Voyager 1 tarafından, 6 milyar km uzaktan çekilen Dünya görseli. Işık çizgileri Güneş’ten yayılan ışınların kırınımıyla oluşmuştur.Dış gezegenleri inceleyen ilk sonda 1973 yılında Jüpiter’in yakınından geçen Pioneer 10 olmuştur. Satürn’ü ilk olarak 1979’da Pioneer 11 ziyaret etmiştir. Voyager programından yer alan sondalar 1977’de fırlatıldıktan sonra dış gezegenler etrafında çizdikleri büyük turlarını tamamlamıştır. Her iki sonda da Jüpiter’in yanından 1979’da, Satürn’ün yanından da 1981’de geçmiştir. Voyager 2 daha sonra 1986’da Uranüs’e ve 1989’da Neptün’e yakınlaştı. Voyager sondaları şu anda Neptün’ün ötesinde güneşkını ve gündurgun bölgelerini bulup incelemek için yoldadırlar. NASA’ya göre her iki Voyager sondası da bitiş şokuyla Güneş’ten yaklaşık 93 AB uzaklıkta karşılaşmıştır.
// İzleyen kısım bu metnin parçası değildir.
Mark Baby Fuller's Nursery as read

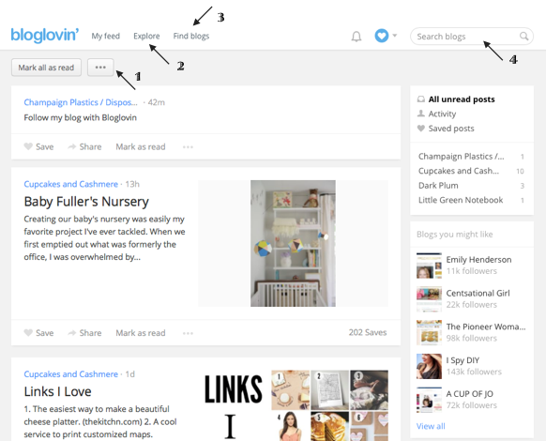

Bir kuyrukluyıldızın yakınından ilk olarak 1985 yılında ICE (International Cometary Explorer) sondası geçmiştir. İncelenen kuyrukluyıldız Giacobini-Zinner kuyrukluyıldızıdır. Asteroitlerin yakınından yapılan ilk uçuşlar ise Galileo uzay sondası tarafından yapılmıştır. Jüpiter’e giderken yol üzerinde 1991’de 951 Gaspra ve 1993’de 243 Ida resimlenmiştir.

Henüz hiç bir Kuiper kuşağı gökcismine uzayaracıyla ulaşılamamıştır. 19 Ocak 2006’da fırlatılan New Horizons (Yeni Ufuklar) uzay sondası bu bölgeyi araştıracak ilk insan yapımı uzay aracı olma yolunda ilerlemektedir. Bu aracın Plüton2un yanından Temmuz 2015’te geçmesi planlanmaktadır. Eğer uygun olursa misyon diğer Kuiper kuşağı gökcisimlerini gözlemlemek için uzatılabilecektir.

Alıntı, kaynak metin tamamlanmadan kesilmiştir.